Por quê?

Algumas vezes me deparo, e acho que isso acontece com a maioria das pessoas do planeta, com algumas situações e me pergunto: por que, raios, ela está acontecendo?

O simples fato de me perguntar, já me faz querer buscar alguma resposta plausível. Tá, talvez isso me qualifique um pouco para a profissão que escolhi. Lembro sempre de um professor (de quem não gosto, mas tudo bem) que sempre repetia “Jornalista é um eterno inconformado”.

Acho que todo o clima da música “Because” (a qual recomendo muitííssimo, by the way: é a excelência dos vocais do George, do John e do Paul em harmonia!!), que escutava agora há pouco, me pegou.

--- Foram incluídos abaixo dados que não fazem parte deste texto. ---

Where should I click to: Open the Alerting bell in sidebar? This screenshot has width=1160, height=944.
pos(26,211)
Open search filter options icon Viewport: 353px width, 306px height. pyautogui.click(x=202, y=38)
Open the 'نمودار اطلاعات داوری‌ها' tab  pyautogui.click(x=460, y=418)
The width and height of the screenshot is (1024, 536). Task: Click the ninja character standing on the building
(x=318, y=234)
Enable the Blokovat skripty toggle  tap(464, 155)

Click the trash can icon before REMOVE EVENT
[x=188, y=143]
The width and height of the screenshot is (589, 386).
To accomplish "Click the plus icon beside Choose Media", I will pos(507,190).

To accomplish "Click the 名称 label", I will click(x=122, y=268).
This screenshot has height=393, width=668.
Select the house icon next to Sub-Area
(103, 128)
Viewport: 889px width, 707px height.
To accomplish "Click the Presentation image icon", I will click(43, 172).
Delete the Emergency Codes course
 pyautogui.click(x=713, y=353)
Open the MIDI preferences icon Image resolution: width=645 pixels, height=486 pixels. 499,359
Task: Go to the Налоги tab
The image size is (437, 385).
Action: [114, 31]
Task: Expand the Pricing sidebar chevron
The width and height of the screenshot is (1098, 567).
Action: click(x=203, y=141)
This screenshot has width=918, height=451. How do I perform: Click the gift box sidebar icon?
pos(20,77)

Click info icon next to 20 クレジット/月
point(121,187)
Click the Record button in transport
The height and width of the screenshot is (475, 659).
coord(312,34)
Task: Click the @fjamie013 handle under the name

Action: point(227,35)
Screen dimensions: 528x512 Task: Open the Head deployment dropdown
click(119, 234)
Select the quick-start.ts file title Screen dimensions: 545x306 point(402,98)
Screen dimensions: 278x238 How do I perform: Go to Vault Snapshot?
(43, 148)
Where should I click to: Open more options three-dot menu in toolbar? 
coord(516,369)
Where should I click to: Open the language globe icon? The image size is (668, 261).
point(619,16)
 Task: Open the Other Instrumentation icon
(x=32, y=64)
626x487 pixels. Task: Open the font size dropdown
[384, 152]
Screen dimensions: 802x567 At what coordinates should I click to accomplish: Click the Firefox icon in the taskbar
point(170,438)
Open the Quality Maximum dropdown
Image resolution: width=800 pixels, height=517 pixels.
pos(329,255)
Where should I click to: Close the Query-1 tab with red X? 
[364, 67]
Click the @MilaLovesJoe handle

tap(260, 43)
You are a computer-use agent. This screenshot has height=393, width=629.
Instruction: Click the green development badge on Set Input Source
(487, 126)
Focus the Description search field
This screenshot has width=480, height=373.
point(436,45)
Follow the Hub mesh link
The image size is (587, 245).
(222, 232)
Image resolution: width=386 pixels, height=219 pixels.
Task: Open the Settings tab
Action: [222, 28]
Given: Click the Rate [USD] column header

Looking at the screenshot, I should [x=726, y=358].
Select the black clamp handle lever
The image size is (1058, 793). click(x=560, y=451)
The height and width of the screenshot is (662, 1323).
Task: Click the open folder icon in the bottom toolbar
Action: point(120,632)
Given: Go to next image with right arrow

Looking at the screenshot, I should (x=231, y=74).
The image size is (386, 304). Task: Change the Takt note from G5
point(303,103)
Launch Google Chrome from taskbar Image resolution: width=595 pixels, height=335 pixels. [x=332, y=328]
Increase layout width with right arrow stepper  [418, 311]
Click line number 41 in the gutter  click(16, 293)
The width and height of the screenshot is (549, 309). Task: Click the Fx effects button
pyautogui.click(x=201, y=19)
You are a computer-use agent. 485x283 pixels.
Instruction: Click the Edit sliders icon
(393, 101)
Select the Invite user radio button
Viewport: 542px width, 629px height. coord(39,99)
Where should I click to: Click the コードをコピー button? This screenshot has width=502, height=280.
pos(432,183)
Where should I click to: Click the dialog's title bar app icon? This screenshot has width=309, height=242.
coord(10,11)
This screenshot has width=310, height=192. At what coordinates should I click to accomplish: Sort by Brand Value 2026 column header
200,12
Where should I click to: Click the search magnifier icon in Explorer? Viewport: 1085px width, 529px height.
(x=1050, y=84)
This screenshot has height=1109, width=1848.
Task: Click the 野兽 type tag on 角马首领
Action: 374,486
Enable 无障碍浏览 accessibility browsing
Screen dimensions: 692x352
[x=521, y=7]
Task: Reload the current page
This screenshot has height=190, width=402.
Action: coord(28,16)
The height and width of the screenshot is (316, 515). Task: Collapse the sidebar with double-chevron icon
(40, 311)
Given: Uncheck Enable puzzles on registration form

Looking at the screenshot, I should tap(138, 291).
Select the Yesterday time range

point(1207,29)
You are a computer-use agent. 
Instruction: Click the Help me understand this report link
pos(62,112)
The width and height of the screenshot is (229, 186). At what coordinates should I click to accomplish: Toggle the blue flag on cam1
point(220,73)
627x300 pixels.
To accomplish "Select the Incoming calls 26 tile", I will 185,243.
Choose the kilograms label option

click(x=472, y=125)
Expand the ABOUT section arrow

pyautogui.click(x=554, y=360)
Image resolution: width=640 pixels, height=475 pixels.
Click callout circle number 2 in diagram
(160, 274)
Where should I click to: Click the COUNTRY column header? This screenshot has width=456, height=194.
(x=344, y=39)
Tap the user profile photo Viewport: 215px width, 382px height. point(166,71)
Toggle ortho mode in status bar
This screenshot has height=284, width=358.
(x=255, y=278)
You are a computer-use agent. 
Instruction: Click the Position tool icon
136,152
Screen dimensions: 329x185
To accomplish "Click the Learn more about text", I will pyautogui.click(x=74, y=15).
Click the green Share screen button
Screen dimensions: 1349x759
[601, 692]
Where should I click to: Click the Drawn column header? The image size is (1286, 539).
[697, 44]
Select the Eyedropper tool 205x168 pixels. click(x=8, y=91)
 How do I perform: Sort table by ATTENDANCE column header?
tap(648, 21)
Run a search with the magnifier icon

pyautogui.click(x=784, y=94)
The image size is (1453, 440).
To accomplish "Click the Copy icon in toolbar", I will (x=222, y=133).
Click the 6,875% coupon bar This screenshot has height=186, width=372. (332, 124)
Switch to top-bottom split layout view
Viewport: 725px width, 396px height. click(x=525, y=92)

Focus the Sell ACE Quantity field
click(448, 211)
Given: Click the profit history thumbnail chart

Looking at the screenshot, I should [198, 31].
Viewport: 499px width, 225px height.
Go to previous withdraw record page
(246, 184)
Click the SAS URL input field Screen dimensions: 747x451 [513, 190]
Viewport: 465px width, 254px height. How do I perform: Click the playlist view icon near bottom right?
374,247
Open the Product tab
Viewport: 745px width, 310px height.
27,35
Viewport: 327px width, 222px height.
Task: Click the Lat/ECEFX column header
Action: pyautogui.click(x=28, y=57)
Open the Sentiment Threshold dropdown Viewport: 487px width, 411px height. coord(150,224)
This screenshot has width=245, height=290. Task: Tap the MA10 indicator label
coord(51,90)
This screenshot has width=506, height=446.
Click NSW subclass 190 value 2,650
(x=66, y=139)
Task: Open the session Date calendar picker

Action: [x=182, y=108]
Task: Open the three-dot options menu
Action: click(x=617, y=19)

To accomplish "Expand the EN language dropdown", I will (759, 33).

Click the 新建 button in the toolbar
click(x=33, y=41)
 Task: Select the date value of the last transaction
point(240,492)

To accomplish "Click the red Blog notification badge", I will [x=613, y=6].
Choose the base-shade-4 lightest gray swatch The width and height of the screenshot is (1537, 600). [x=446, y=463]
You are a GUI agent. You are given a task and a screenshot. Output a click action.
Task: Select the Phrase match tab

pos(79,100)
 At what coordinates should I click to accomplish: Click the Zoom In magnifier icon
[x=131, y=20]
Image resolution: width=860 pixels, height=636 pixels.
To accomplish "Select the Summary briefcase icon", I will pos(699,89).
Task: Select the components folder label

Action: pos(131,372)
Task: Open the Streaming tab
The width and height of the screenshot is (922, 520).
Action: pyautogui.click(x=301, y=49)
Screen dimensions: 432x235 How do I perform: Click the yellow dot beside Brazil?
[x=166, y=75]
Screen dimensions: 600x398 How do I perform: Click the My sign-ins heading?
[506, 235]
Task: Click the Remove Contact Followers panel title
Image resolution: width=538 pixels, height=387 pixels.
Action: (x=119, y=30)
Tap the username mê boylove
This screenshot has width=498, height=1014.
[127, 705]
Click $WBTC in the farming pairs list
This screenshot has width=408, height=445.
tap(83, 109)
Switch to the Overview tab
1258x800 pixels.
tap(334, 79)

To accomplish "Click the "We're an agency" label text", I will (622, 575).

E estou numa batalha para achar respostas a perguntas que há muito ficaram abertas. Como por exemplo, por que os santistas insistem em demorar para passar quando o sinal abre? E por que os paulistanos andam  (a pé, sério, eles andam a pé, às vezes!)sempre rápido, mesmo quando estão de férias?

É irritante, para não dizer outra coisa, ver que o semáforo abriu, e ninguém se move a sua frente. Aqui em Santos, isso acontece com bastante frequência (droga, sem trema!).É sabido que há um certo tempo aceitável para que os carros comecem a andar depois que a sinaleira aponta o verde, tem a ver com o tempo que o cérebro demora para reconhecer a cor, e ligar com os músculos do pé, para que eles acelerem. Bem, em Santos, esse tempo é beeeem ultrapassado.

Antes achava que era culpa da praia, as pessoas se perdiam em ficar olhando para os jardins, e se esqueciam de olhar para frente…. Mas, não. Porque o fenomeno acontece também, nos cruzamentos da Azevedo Sodré com o Canal 3, ou, naqueles cruzamentinhos pequenos do centro. Acho que a praia não explica nada.

Para os paulistanos, diria que muitas vezes me vi implorando para que meus amigos andassem mais devagar. Sempre com o passo rápido, sempre atrasados. Acho que os paulistanos estão tão acostumados a andar contra o relógio, que fez com que os seus organismos virassem do “Humanus Atrasadus”, uma divisão da raça humana em que os seres estão ligados ao relógio, andam rápido, e reclamam quando estão em alguma fila e/ou atrás de alguém parado.

Como veem (odeio esse acordo, prontofalei!), as duas explicações se juntam. Minha irritação com os carros parados só pode indicar uma coisa: estou me tornando uma paulistana, socorro!